__Aim of the exercise__
According to the Page Street pilot update, in what month and year was the pilot implemented?

__Source text__
● ● ● ● ●

Page Street Pilot: Sep 2020 Project Update
The project team would like to provide an update on the Page Street Bikeway Improvements Pilot, which was implemented in March 2020. As promised, we collected a first round of traffic data in the summer and would like to share some preliminary results about what we found.
Though traffic patterns are still affected by the pandemic, we collected data on key metrics in June 2020. On-going evaluation allows us to track possible safety and operational issues as well as how traffic is moving throughout the neighborhood over time.
While our results are only a snapshot of evolving and variable traffic patterns, we summarize key results for each of the areas we studied.
- We recorded similar numbers of vehicles entering and exiting the Central Freeway at Octavia Boulevard & Market Street in June as compared with pre-pilot/COVID-19 conditions. This suggests that the same number of freeway-based trips are being served without Page Street as an access route.
- We observed lower numbers of vehicles and unchanged travel speeds in the neighborhood, including on Laguna Street.
- Backups on both Oak and Haight streets were much shorter during the morning peak as compared with pre-pilot/COVID-19 conditions.
- Backups on Oak Street extended past Webster Street in the afternoon, with ‘rush hour’ starting and ending a bit earlier.
Blocking intersections and crosswalks
- We found far fewer instances of intersection blocking on Oak Street — ‘blocking the box’ occurred during 30-50% of the hour before the pilot/COVID-19, but only 18% of traffic light cycles at Oak & Buchanan in June.
Though traffic volumes have been steadily picking back up throughout the Bay Area, travel patterns are still impacted and difficult to study. With John Muir Elementary at the heart of our pilot area, we’re challenged by the inability to look at school trips this calendar year.
Although this pilot evaluation effort has been forced to take a ‘wait and see’ approach due to COVID-19, the summer 2020 data reveals no surprises and is being shared with the community as part of our commitment to transparency in decision-making.
The most immediate next step will be our public perception survey coming next month. Please keep an eye to your inbox or the project website in October for an opportunity to share your thoughts on recent changes on Page Street.
As mentioned in the last project update, we’re also working to understand the pilot project’s relationship to the Page ‘Slow Street’ extending to Stanyan Street and Golden Gate Park.
Our team will continue to consider how best to study the pilot project given the effects of the pandemic and San Francisco’s recovery efforts. We look forward to opening the public perception survey next month and sharing a timeline for considering whether or not to make these changes permanent later this year.

● ● ● ● ●

__Given entries__
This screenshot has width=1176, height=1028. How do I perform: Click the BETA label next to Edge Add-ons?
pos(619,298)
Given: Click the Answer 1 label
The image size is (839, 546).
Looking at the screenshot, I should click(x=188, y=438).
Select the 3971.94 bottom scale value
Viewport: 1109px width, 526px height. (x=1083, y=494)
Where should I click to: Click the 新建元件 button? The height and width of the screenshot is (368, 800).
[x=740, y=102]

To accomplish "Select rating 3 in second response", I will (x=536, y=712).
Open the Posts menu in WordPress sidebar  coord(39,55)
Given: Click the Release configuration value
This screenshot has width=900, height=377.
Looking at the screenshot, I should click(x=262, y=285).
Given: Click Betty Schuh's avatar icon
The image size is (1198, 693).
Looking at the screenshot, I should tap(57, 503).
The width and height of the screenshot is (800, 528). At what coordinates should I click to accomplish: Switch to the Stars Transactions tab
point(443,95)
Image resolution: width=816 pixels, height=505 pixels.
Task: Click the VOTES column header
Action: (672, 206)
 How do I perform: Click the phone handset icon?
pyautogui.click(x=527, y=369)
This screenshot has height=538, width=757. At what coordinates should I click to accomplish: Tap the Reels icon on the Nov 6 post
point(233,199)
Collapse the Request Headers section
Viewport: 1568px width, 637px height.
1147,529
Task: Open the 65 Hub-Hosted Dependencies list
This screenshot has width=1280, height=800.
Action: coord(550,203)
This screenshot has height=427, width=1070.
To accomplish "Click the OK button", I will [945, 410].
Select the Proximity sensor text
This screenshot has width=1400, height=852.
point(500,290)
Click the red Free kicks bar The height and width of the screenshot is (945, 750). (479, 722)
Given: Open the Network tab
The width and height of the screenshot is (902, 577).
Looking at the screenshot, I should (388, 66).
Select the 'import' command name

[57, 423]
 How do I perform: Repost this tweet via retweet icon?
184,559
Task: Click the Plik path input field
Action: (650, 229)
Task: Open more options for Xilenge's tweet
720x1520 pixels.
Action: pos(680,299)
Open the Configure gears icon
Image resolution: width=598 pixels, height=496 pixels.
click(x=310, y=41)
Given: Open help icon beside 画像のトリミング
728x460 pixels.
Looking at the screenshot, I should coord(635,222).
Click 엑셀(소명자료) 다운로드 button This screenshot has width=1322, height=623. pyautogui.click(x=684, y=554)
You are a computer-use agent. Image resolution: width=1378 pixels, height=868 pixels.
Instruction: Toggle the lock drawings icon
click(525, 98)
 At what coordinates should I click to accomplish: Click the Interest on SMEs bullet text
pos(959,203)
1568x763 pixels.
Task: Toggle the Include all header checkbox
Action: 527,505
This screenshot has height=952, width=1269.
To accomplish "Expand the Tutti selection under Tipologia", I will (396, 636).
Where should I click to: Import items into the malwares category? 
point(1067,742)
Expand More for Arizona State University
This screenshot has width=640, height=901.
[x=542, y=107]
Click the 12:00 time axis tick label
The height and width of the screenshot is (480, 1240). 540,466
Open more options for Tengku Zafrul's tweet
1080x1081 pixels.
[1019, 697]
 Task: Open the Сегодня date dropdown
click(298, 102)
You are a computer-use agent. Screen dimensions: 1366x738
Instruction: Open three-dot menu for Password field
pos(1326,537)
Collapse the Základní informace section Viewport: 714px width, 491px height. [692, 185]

● ● ● ● ●

__Response__
March 2020.